Use Proof by Contradiction to show that there exists no integers \(x\) and \(y\) for which \(30x+20y=7\).
- There exists integers \(x\) and \(y\) for which \(10x+30y=7\)
- \(3x+2y=\frac{7}{10}\)
- This means that there cannot be integers x and y that meet this criteria as the sum of two integers will always be another integer.
Use Proof by Contradiction to show that \(\sqrt{ 3 }\) is irrational.
- \(\sqrt{ 3 }\) is rational, meaning it can be expressed in the form \(\frac{a}{b}\) where \(a\) and \(b\) are integers in their simplest form, with no common factors.
- \(3=\frac{a^2}{b^2}\)
\(3b^2=a^2\)
\(a^{2}\) is a multiple of 3, meaning \(a\) is a multiple of 3 too.
\(a=3k\)
\(3k^2=3b^2\)
\(9k^2=3b^2\)
\(b^2=3k^2\)
This means \(b^2\) is a multiple of 3, meaning \(b\) is a multiple of 3.
If \(a\) and \(b\) are both multiples of 3, this contradicts our original statement that \(a\) and \(b\) have no common factors.
Therefore \(\sqrt{ 3 }\) is irrational.
Use Proof by Contradiction to prove that the sum of a rational number and an irrational number is irrational.
- The sum of a rational number and an irrational number is rational.
- Let rational number = \(\frac{a}{b}\) , our irrational number = \(c\) where \(c \neq \mathbb{Q}\) and our sum = \(\frac{d}{e}\)
\(\frac{a}{b}+c=\frac{d}{e}\)
\(c=\frac{d}{e}-\frac{a}{b}\)
\(c=\frac{ab-ae}{eb}\)
This means \(c\) would be rational, which contradicts our original statement that \(c \neq \mathbb{Q}\)

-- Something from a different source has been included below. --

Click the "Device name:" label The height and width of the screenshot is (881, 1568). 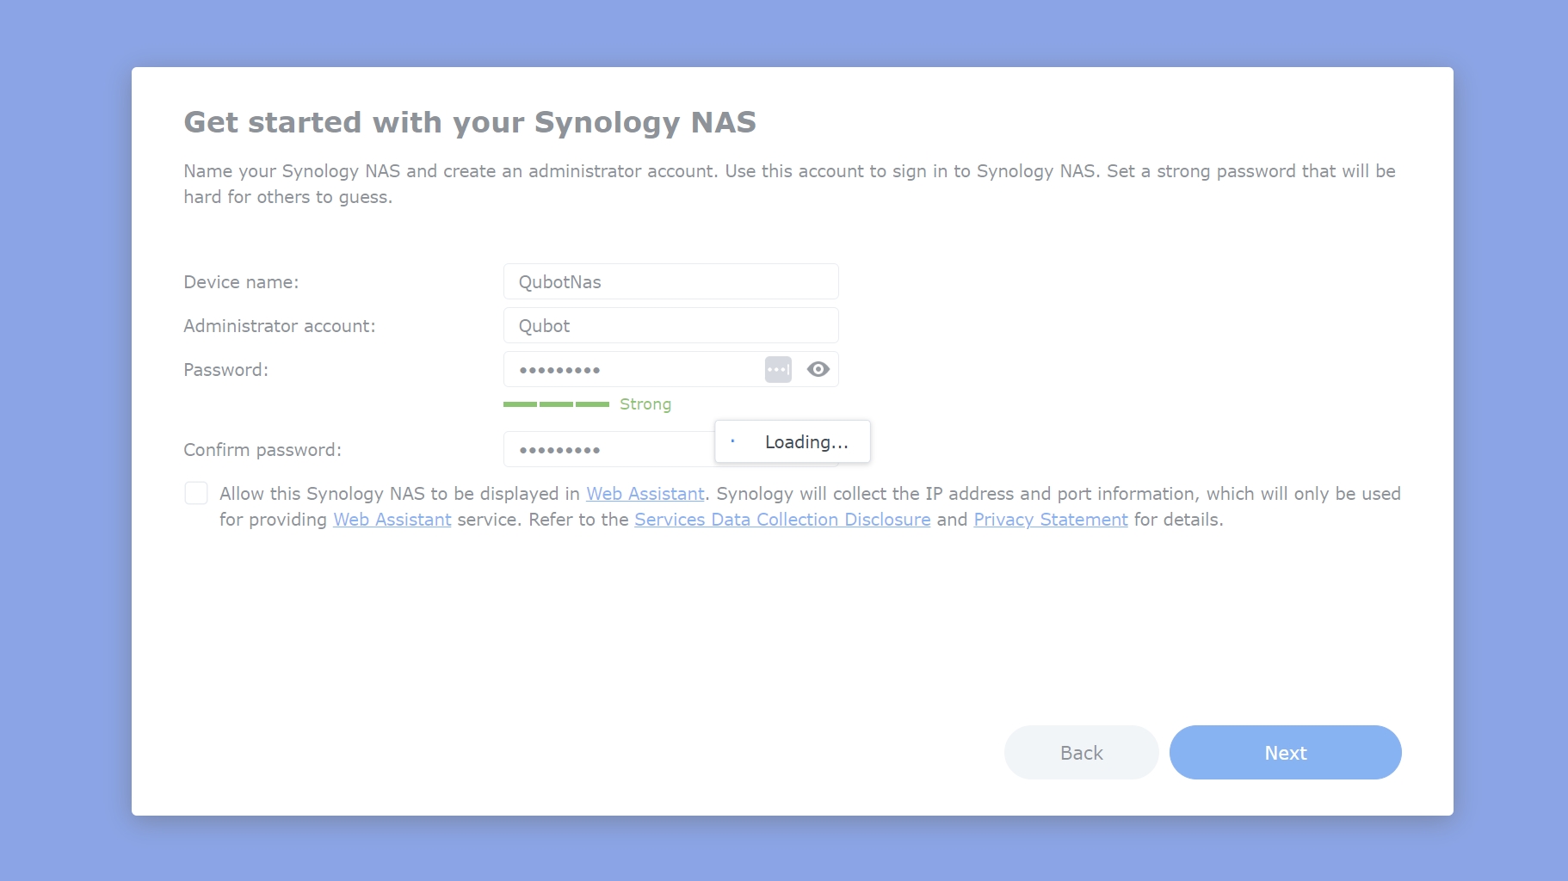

Use Proof by Contradiction to show that \(\sqrt{ 2 }\) is irrational
- If \(\sqrt{ 2 }\) is rational then it can be expressed in the form \(\frac{a}{b}\) where a and b are integers
- So \(2=\frac{a^2}{b^2}\)
- So \(a^2=2b^2\)
- Since 2 is even, \(a^2\) must be even.
- This means that \(a\) must also be even.
- If a is even, then it can be expressed in the form \(2n\)
- So this can be written as \((2n)^2=2b^2\)
- \(4n^2=2b^2\)
- This means that \(b^2\) must be even, which means that \(b\) must also be even.
- If \(a\) and \(b\) are both divisible by 2, then they have a common factor of 2. This contradicts our original statement that \(a\) and \(b\) do not have any common factors and proves that \(\sqrt{ 2 }\) is irrational.